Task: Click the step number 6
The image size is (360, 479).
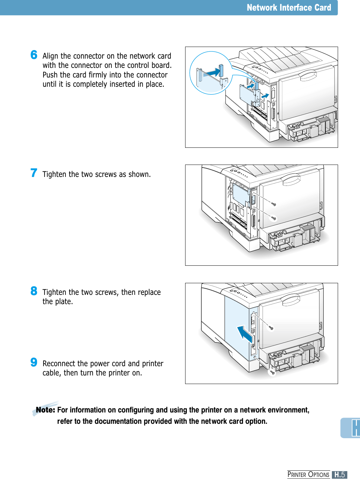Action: coord(34,55)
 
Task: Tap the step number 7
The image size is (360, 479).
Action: coord(34,173)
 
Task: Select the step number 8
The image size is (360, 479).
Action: coord(34,291)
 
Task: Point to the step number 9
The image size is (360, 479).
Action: coord(34,362)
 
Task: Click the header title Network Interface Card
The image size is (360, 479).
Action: coord(289,8)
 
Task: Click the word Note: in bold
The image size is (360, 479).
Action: coord(45,410)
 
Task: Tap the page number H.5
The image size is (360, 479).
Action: coord(339,475)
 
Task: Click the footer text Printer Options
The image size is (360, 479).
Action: coord(308,475)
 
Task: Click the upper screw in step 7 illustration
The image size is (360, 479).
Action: coord(274,204)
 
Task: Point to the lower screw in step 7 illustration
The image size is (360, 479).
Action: coord(274,218)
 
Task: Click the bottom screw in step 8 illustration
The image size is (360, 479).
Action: coord(272,372)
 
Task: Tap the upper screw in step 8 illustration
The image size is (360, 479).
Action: coord(271,328)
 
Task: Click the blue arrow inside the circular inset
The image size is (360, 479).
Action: coord(213,72)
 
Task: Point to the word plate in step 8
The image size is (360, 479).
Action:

■ ■ ■

» **Exercise details**:
Copy the listing above line for line, with no changes, and leave the pictures out of your copy.

» **Answer to the exercise**:
Task: Click the step number 6
The image size is (360, 479).
Action: coord(34,55)
 
Task: Tap the step number 7
The image size is (360, 479).
Action: coord(34,173)
 
Task: Select the step number 8
The image size is (360, 479).
Action: coord(34,291)
 
Task: Point to the step number 9
The image size is (360, 479).
Action: coord(34,362)
 
Task: Click the header title Network Interface Card
The image size is (360, 479).
Action: coord(289,8)
 
Task: Click the word Note: in bold
The image size is (360, 479).
Action: coord(45,410)
 
Task: Tap the page number H.5
The image size is (360, 479).
Action: coord(339,475)
 
Task: Click the footer text Printer Options
The image size is (360, 479).
Action: coord(308,475)
 
Task: Click the upper screw in step 7 illustration
The image size is (360, 479).
Action: coord(274,204)
 
Task: Point to the lower screw in step 7 illustration
The image size is (360, 479).
Action: coord(274,218)
 
Task: Click the bottom screw in step 8 illustration
The image size is (360, 479).
Action: coord(272,372)
 
Task: Tap the upper screw in step 8 illustration
The image size is (360, 479).
Action: coord(271,328)
 
Task: Click the blue arrow inside the circular inset
The image size is (360, 479).
Action: coord(213,72)
 
Task: Point to the word plate in step 8
The image size is (360, 479).
Action:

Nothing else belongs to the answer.